Look through the data below. Pick out the lines holding the string "Collapse".
▶
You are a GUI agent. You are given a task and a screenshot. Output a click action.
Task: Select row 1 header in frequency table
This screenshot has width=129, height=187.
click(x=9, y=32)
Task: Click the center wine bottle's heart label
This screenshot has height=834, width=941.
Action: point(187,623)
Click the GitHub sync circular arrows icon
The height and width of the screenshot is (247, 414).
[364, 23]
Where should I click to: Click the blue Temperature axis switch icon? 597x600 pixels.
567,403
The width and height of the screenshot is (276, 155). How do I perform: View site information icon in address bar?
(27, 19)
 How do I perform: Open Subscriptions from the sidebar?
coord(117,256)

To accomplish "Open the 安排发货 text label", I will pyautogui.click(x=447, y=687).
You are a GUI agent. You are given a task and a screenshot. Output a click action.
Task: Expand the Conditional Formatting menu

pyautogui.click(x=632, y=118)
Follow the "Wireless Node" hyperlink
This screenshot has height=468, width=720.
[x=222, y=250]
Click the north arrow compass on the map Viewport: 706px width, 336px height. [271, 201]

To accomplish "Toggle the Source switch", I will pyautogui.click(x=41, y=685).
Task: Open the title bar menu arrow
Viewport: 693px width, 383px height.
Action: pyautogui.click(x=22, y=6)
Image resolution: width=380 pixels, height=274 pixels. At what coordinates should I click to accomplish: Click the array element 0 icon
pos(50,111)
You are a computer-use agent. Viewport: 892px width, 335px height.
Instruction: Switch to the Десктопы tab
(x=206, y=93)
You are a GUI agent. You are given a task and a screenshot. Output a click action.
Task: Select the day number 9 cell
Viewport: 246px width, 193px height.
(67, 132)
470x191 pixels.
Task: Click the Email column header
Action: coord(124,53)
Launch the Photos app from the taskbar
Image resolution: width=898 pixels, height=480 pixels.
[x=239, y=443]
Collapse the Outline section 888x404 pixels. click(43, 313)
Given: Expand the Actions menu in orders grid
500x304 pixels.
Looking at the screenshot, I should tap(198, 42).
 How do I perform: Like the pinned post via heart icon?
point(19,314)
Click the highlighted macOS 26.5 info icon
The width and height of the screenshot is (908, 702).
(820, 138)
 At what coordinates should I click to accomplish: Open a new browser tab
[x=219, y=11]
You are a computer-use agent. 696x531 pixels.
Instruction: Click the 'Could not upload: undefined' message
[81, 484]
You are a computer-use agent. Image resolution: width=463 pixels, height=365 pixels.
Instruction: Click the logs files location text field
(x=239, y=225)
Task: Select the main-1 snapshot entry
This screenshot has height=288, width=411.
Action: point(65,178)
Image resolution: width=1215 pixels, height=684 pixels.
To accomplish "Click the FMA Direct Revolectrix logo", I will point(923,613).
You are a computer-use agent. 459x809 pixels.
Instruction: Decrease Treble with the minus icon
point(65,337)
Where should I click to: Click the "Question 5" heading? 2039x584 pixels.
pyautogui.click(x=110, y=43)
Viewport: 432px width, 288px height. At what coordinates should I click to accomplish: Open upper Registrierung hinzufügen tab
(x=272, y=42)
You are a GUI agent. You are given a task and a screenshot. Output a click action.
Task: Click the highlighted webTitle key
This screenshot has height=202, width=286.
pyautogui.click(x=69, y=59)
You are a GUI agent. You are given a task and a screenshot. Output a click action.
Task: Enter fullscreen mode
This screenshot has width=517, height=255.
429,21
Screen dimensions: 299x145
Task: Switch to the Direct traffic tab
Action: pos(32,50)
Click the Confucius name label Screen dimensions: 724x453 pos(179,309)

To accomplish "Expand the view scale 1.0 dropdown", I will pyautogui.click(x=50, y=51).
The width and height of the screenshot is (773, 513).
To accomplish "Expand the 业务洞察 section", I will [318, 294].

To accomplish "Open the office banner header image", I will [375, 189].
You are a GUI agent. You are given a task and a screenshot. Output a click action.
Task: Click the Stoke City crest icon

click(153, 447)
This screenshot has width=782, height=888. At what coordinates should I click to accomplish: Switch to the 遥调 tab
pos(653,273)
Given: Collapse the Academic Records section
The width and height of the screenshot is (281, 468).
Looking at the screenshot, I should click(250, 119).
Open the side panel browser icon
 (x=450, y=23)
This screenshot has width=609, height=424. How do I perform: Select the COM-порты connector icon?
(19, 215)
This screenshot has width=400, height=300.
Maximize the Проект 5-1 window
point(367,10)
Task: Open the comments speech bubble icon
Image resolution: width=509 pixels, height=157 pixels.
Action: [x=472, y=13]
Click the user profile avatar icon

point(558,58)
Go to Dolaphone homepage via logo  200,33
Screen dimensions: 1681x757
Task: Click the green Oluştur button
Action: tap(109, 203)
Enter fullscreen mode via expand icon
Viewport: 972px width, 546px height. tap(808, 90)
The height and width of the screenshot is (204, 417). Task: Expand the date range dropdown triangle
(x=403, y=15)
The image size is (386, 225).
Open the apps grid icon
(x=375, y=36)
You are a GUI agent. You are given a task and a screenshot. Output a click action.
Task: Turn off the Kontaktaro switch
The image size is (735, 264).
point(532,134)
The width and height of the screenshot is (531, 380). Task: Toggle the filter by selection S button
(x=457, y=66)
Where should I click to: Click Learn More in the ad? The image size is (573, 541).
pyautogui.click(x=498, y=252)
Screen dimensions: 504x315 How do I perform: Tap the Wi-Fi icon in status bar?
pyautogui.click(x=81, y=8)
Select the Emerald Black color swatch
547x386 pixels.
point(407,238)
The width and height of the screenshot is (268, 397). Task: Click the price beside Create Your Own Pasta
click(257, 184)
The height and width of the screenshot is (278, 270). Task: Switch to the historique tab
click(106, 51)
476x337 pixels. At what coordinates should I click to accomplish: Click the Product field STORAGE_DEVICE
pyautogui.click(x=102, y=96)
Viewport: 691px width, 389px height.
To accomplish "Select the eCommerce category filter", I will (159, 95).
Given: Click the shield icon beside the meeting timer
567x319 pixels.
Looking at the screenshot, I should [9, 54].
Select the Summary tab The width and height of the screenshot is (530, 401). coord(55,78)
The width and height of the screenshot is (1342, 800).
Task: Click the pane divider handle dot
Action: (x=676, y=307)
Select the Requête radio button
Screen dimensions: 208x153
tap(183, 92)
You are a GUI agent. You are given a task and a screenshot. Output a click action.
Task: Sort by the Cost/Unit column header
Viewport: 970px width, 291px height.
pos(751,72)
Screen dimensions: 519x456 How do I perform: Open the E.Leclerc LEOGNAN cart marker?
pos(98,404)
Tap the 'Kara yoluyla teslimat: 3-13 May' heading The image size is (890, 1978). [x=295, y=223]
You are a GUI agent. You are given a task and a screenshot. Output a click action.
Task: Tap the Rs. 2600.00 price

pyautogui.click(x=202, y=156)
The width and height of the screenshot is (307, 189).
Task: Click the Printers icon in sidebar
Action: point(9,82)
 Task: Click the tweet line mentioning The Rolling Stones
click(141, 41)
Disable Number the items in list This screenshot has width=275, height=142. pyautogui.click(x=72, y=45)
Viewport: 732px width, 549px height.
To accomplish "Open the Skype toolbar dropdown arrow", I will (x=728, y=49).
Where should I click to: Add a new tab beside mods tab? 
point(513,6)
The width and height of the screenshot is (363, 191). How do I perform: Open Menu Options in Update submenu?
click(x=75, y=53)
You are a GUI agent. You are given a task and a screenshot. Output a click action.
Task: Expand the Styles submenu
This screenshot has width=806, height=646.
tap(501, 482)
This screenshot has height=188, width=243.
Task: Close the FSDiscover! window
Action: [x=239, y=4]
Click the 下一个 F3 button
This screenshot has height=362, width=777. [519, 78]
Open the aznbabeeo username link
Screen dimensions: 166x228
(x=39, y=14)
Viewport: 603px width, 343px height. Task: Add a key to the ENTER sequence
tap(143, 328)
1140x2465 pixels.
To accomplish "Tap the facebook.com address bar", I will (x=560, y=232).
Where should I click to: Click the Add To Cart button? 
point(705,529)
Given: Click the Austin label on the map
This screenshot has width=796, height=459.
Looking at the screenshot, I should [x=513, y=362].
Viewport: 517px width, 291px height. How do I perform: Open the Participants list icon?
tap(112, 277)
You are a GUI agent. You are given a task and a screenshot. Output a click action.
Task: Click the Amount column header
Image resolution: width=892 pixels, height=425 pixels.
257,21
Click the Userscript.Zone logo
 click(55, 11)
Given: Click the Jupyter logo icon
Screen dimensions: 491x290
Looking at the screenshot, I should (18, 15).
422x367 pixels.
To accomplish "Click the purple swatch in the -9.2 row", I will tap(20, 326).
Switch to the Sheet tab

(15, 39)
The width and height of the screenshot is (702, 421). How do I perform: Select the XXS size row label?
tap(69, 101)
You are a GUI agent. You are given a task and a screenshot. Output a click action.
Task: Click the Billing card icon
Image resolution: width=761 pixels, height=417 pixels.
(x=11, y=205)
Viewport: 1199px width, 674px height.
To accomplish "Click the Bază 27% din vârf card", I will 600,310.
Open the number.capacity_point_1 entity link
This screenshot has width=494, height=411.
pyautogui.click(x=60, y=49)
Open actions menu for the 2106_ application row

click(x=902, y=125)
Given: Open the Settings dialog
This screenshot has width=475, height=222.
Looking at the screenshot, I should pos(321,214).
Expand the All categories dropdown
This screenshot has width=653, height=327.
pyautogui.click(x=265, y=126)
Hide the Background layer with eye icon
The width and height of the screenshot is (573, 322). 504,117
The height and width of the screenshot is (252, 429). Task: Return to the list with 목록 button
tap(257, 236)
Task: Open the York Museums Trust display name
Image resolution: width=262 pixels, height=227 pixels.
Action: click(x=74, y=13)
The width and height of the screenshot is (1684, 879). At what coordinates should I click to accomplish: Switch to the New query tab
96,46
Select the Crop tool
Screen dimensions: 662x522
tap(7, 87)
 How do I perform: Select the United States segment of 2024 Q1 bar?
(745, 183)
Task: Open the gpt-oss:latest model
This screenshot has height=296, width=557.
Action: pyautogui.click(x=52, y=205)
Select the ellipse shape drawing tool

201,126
◀
=== Output ===
Collapse the Outline section 888x404 pixels. click(43, 313)
Given: Collapse the Academic Records section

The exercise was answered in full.